田中理恵、安藤美姫も告発「雑誌での性的消費」

 体操元日本代表の田中理恵さんは、12月21日に公開された「Yahoo!ニュース」のインタビューで、現役時代の嫌な出来事を振り返っている。

 田中さんは競技中、足を開いた瞬間にカメラのシャッター音が聞こえていたという。また、友達から「理恵ちゃん、(雑誌に)出ていたよ」と言われ雑誌を見てみると、自分の写真は“袋とじ”になっていたこともあったそうだ。あからさまに性的なものとして扱われていた、ということである。田中さんは<一生懸命、目標に向かっている中で、そういうことをされると悲しい気持ちになります>と、注意を促した。

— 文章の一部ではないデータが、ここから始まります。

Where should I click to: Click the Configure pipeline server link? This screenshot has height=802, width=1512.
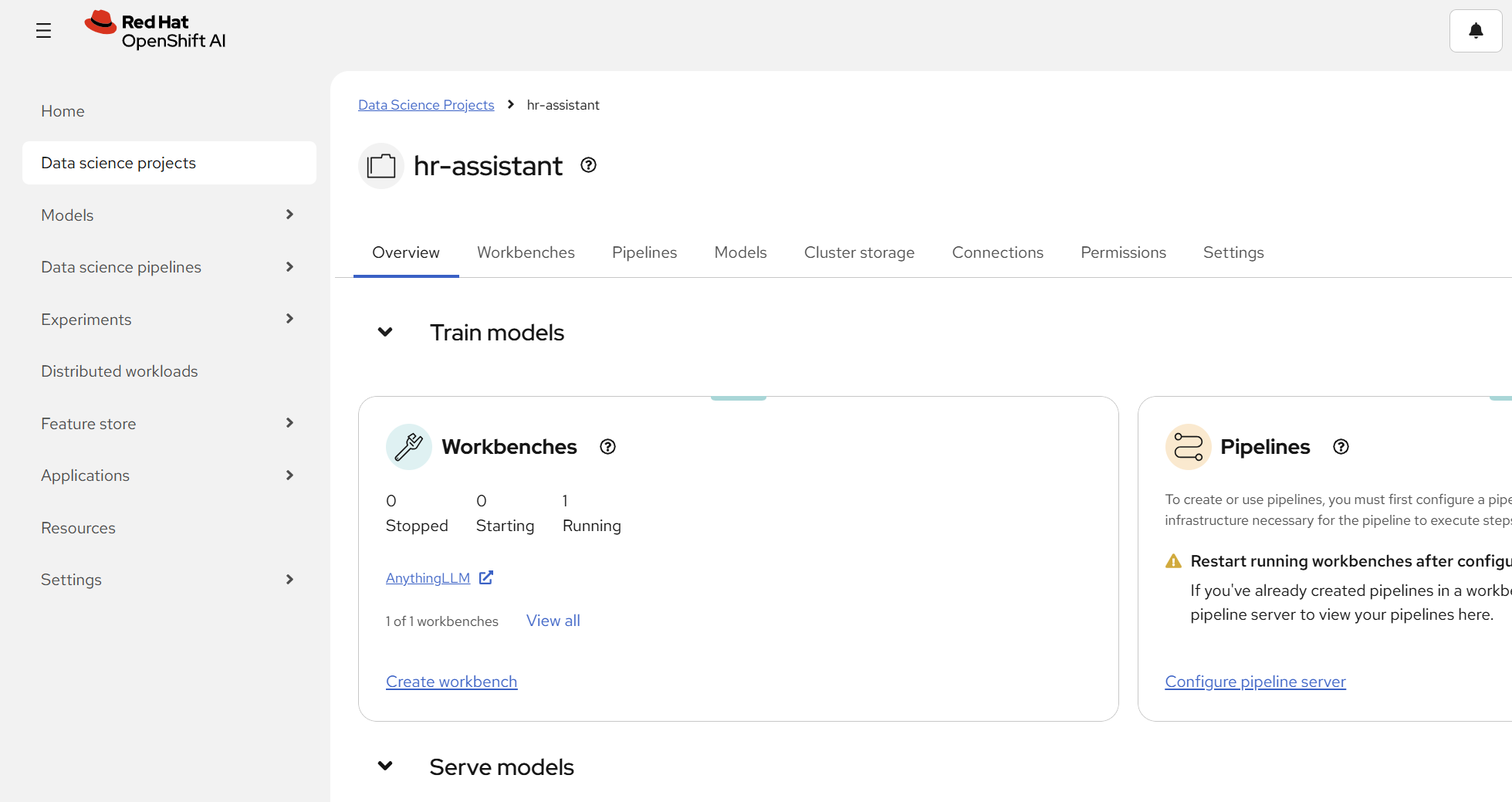1255,681
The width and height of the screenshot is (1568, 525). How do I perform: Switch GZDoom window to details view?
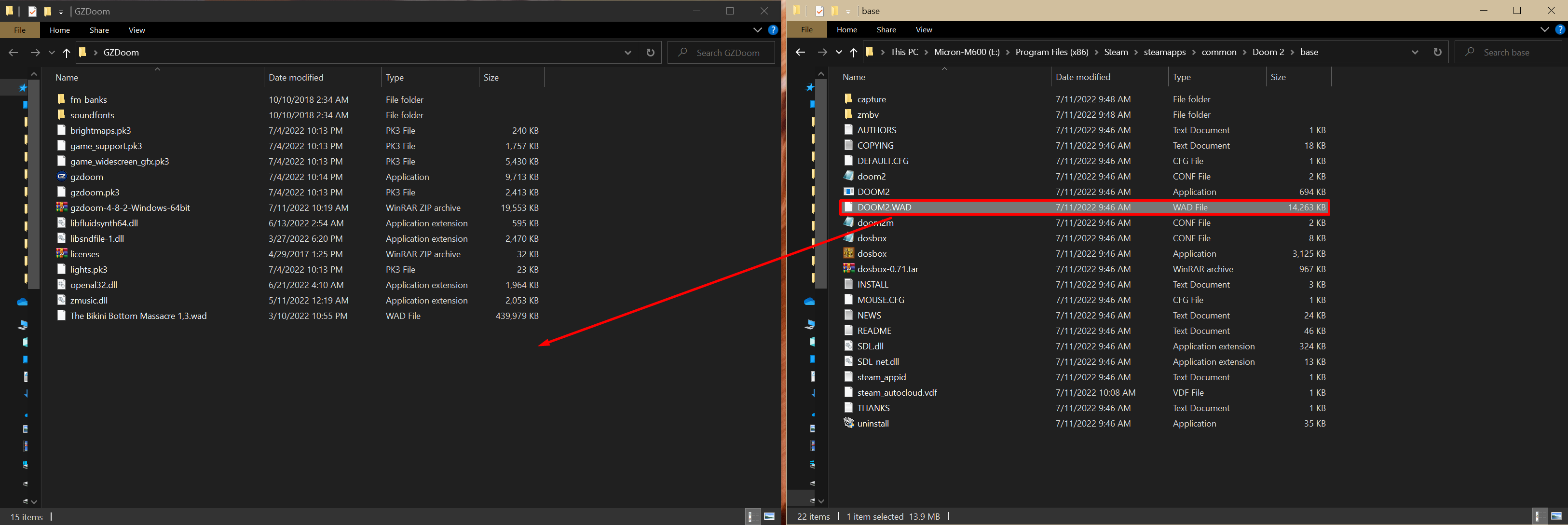(x=750, y=516)
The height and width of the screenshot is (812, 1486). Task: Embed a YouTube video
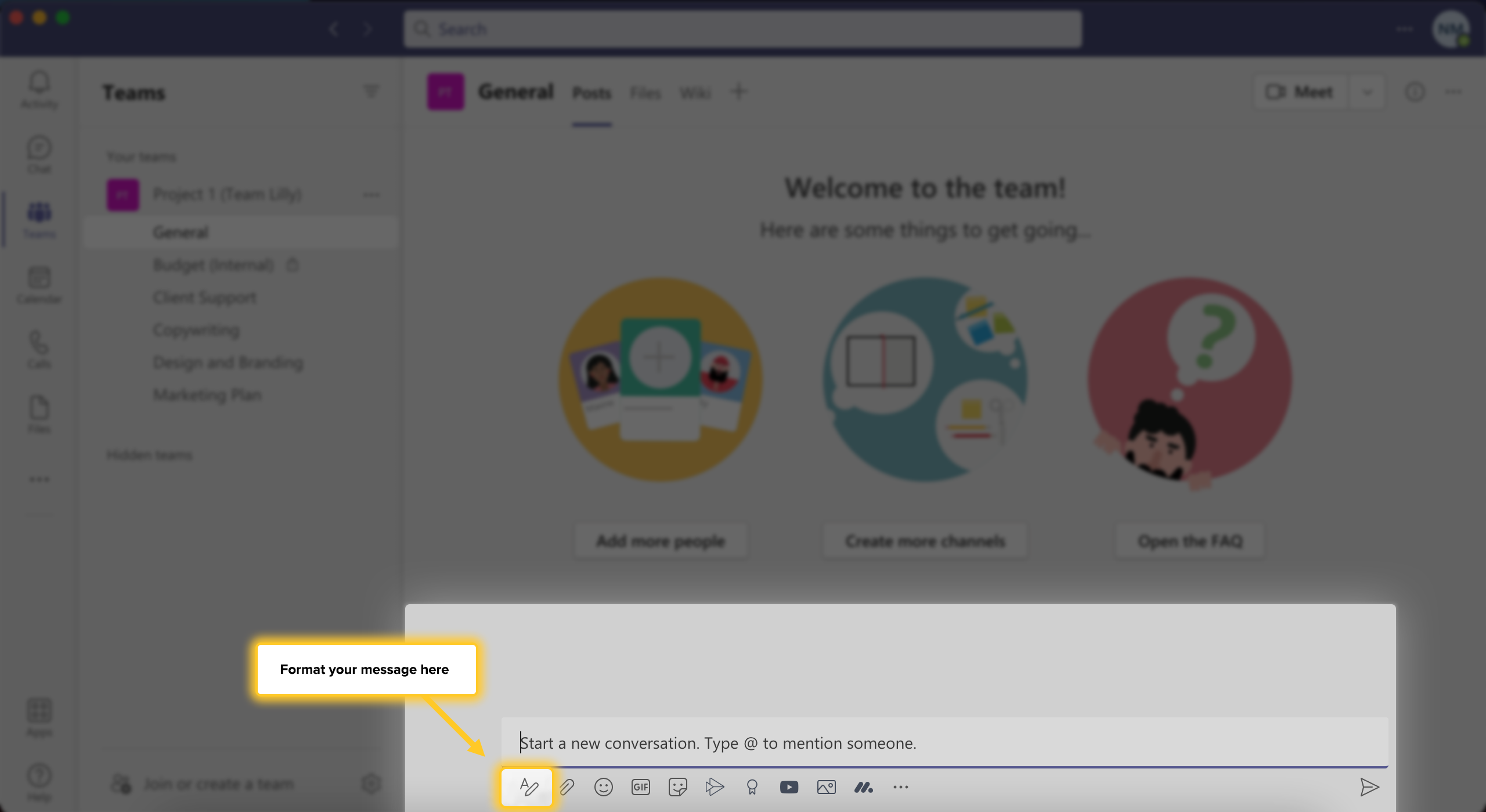[789, 787]
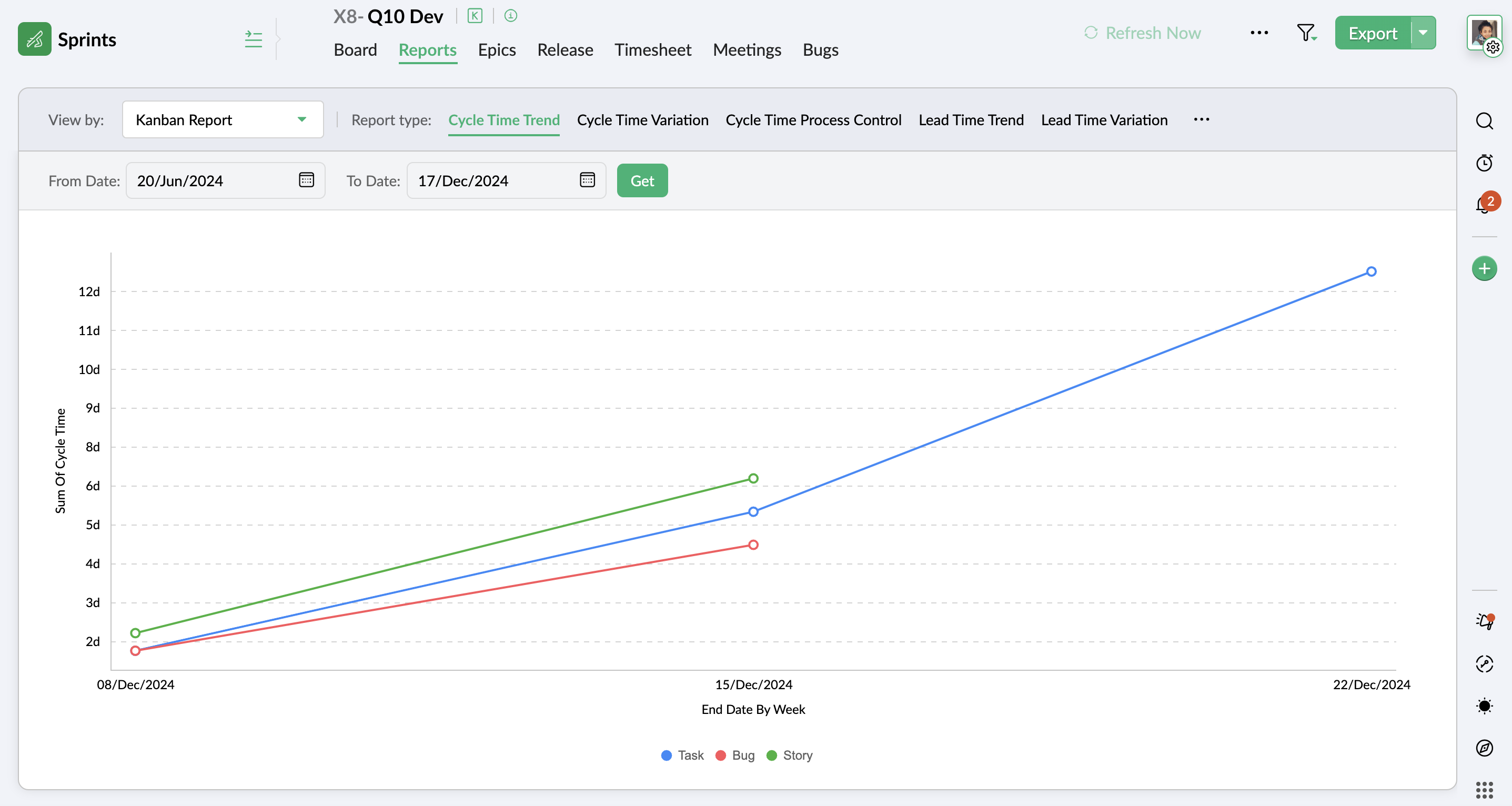Open the apps grid icon

click(x=1484, y=790)
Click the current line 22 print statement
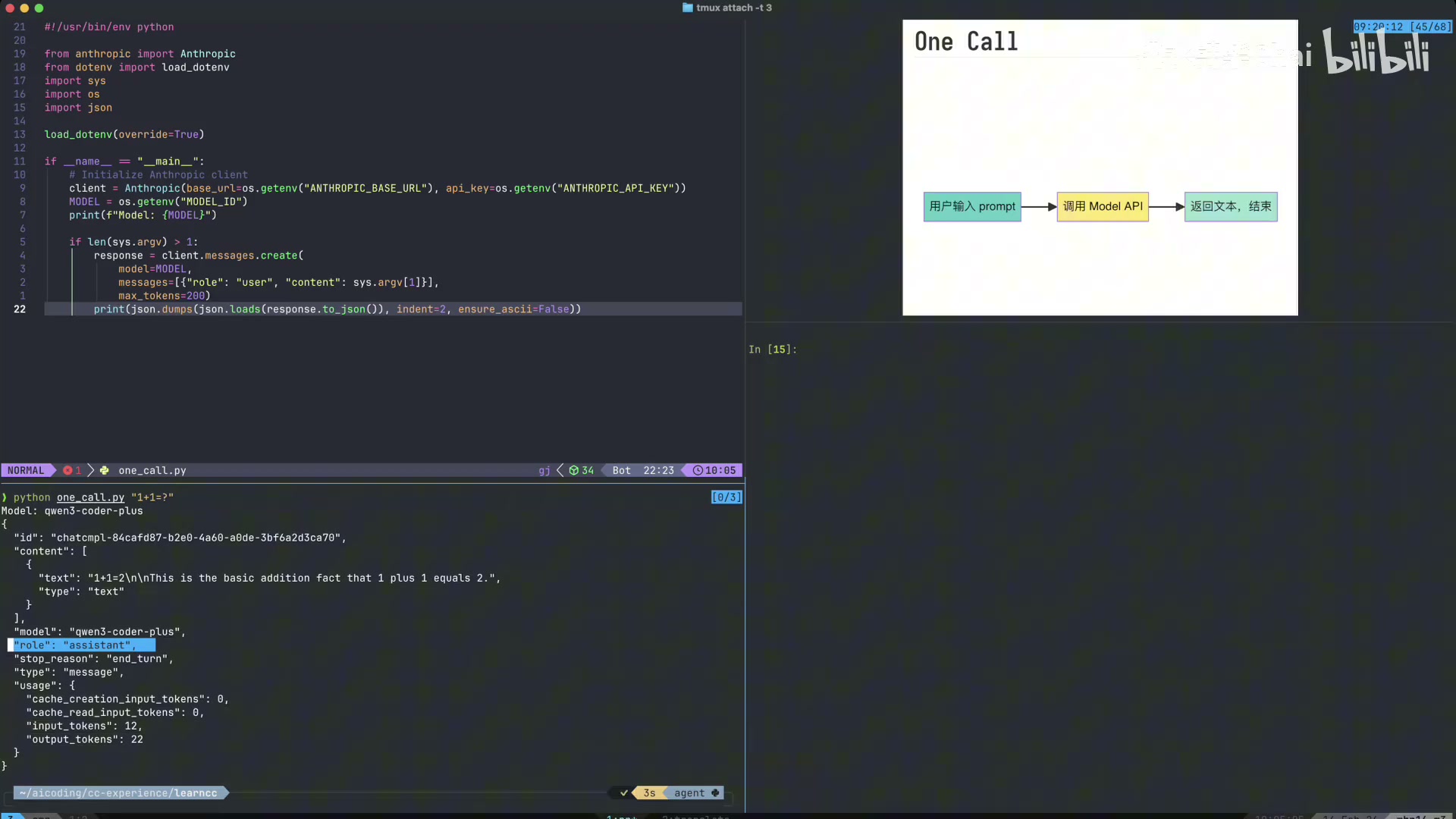The image size is (1456, 819). [x=337, y=309]
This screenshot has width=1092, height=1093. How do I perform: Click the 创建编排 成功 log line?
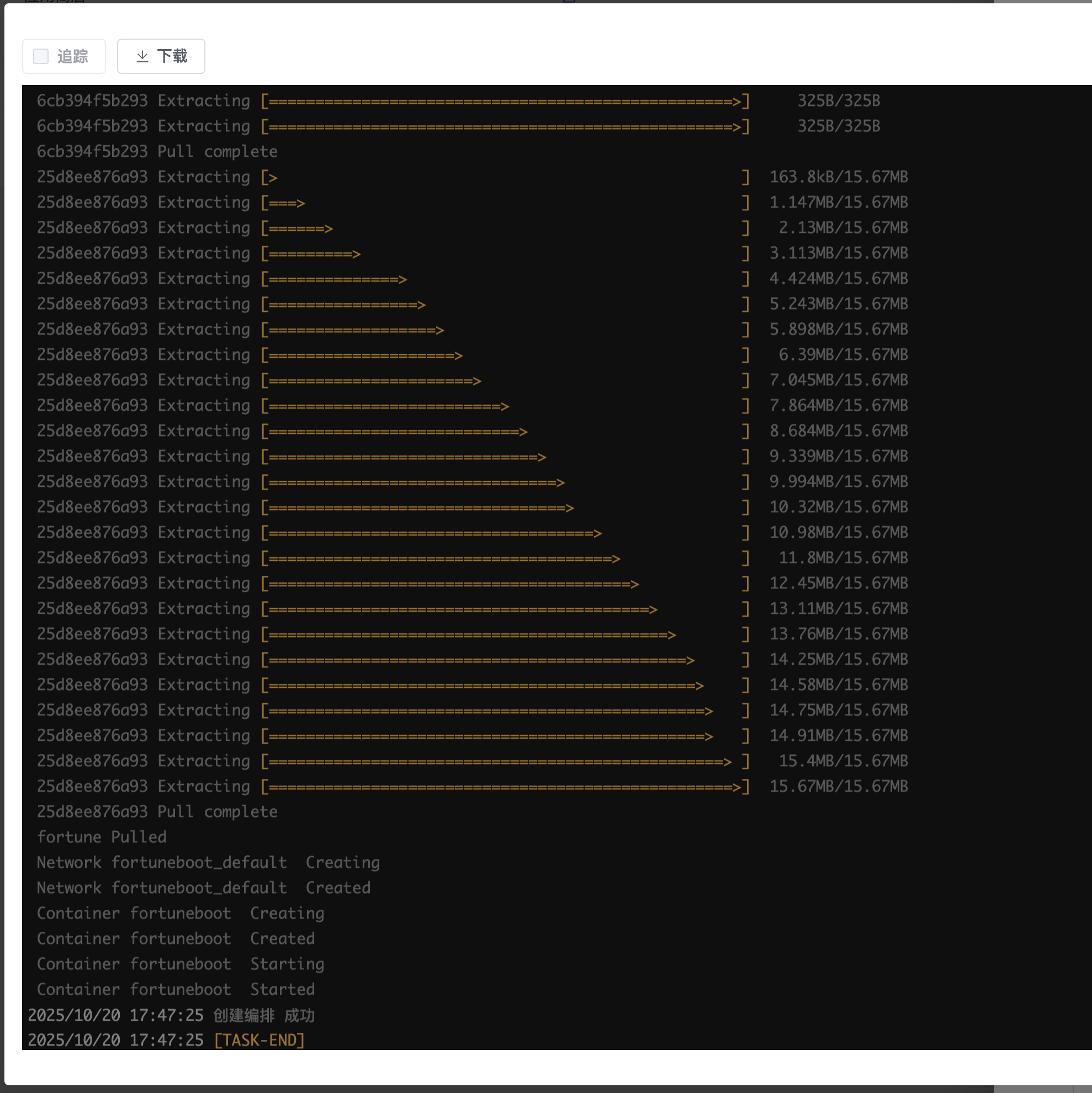click(264, 1015)
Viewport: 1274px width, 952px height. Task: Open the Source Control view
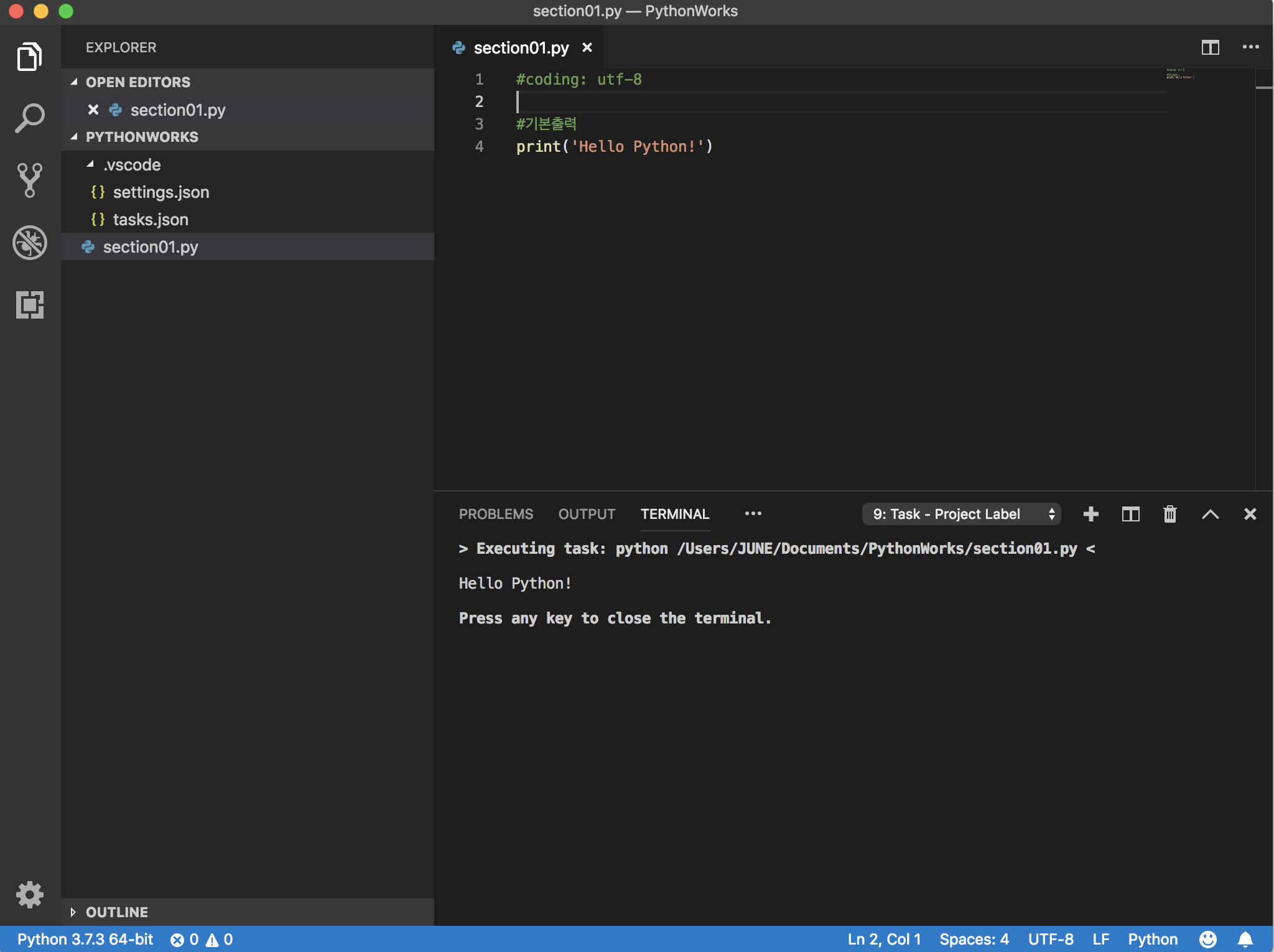point(29,180)
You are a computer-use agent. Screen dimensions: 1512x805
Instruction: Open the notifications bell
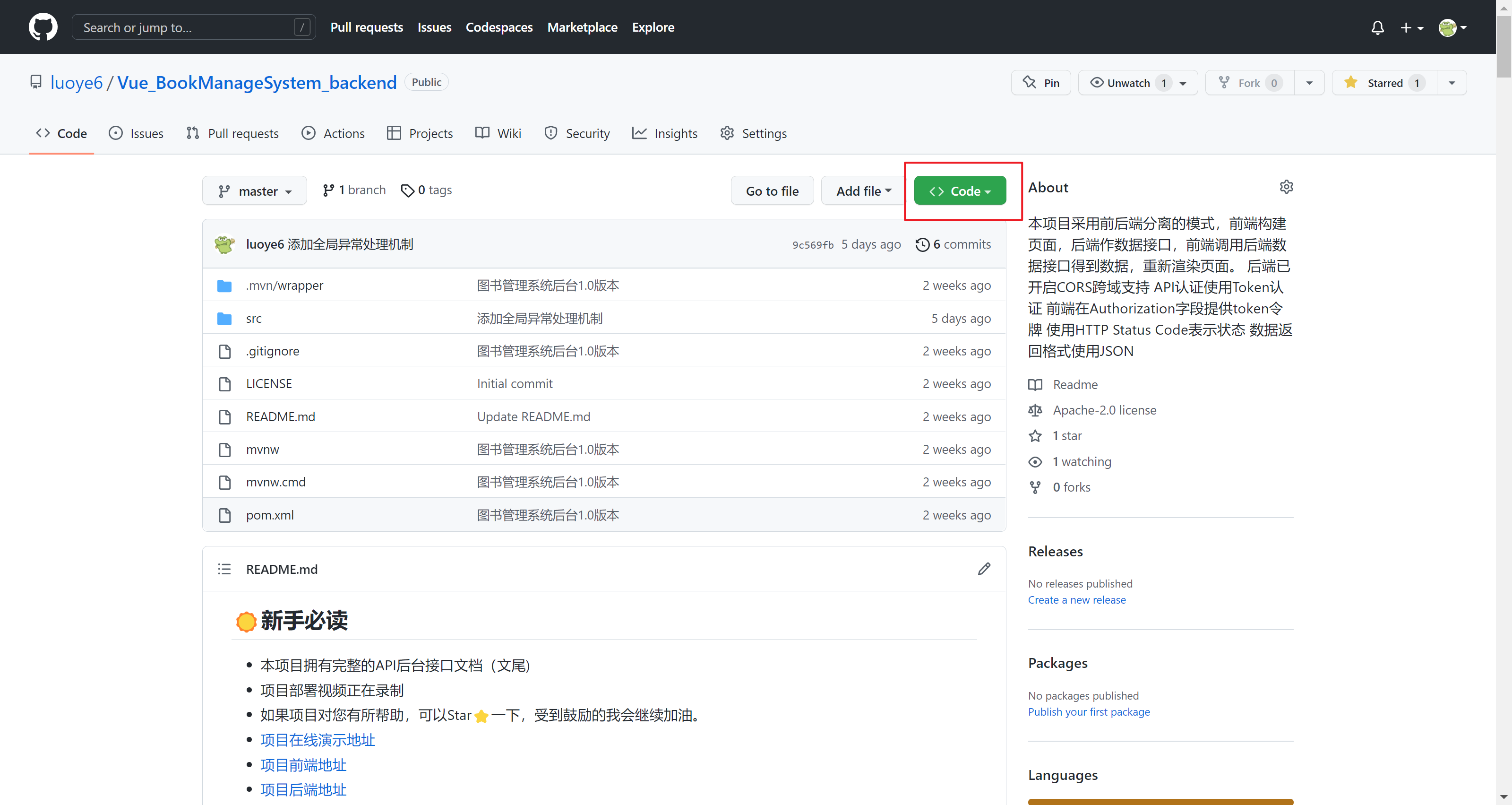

 田中さんは現役時代に“美人アスリート”としてメディアに取り上げられる機会が多く、彼女へ性的な視線を注ぐ記事も少なくなかった。たとえば2012年9月の「Asagei plus」が掲載した記事はそれが顕著だ。

 記事の内容は、カメラマンが競技中に田中選手にハプニングが起こることを期待してカメラを構えていたものの、田中選手は恥骨部にテーピングをして「エロ激写」を封じていたというものであった。

 また、プロフィギュアスケーターの安藤美姫さんも、今年2月の朝日新聞デジタルのインタビューで、競技中の写真が性的な意図で週刊誌やスポーツ紙に載り、苦しんだ過去を明かしている。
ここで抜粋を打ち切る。